*Radical Shiite clerics in East Baghdad tried to get up a big demonstration against the American occupation on Saturday (they began organizing it after Friday prayers on Friday). But they were only…
*Radical Shiite clerics in East Baghdad tried to get up a big demonstration against the American occupation on Saturday (they began organizing it after Friday prayers on Friday). But they were only able to get about 2000 demonstrators out in front of the US HQ in downtown Baghdad. They tried to organize a similar protest a couple of weeks ago, and only produced 10,000 demonstrators. But this particular demonstration was not called for by the more important Shiite leaders in Iraq–it seems to have been a local thing, out of one or two of the East Baghdad mosques. They were demanding that the Shiite clerics have the power of judicial review over any decisions or laws decided on by Iraq’s civil government. This is not the same as the sytem in Iran, exactly, though it parallels a clause in the 1907 Iranian constitution. If this is the best they can do in getting out a crowd, the American administration may decide they can safely ignore the clericalist Shiites in Iraq. A recent poll found that only about a quarter of Iraqis want a religious state.
*The head of the Muslim Brotherhood in Egypt, Mamoun al-Hudaybi, has reaffirmed his organization’s commitment to jihad or holy war, as the only way to attain basic goals. He seemed to be referring to the question of whether Hamas (the Palestinian Muslim Brotherhood) should stop its attacks on Israelis. He referred to the evil attacks by Islam’s enemies (America in Iraq, Israel in the Occupied Territories?) The leaders of the more radical splinter group of the Muslim Brotherhood, the al-Gamaa al-Islamiyya, has renounced violence from prison. Al-Hudaybi may be attempting to position his organization as at the forefront of direct action against non-Muslim powers.

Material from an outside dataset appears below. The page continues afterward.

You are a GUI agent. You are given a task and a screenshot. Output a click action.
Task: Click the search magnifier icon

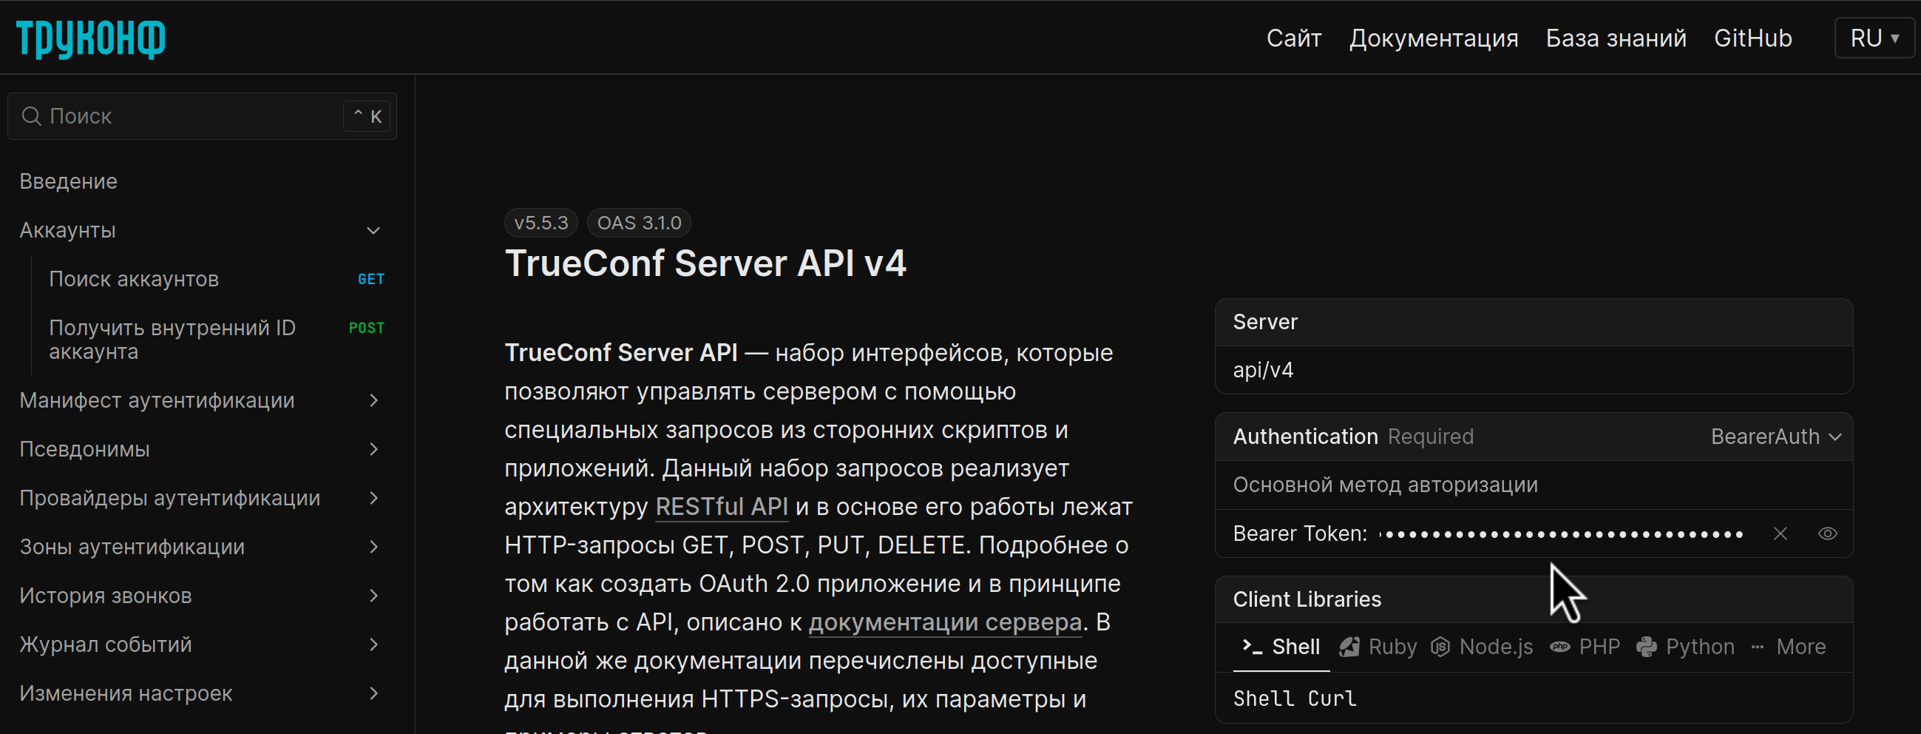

*Dozens of students involved in the recent democracy demonstrations in Iran have been arrested, according to Reuters and the LA Times. The regime appears to be going after those they consider ringleaders. Since the student movement is relatively isolated, there is no countervailing force in Iran to protect them in any practical manner. It is difficult to see how the Bush administration rhetoric in support of the students does those in jail much good.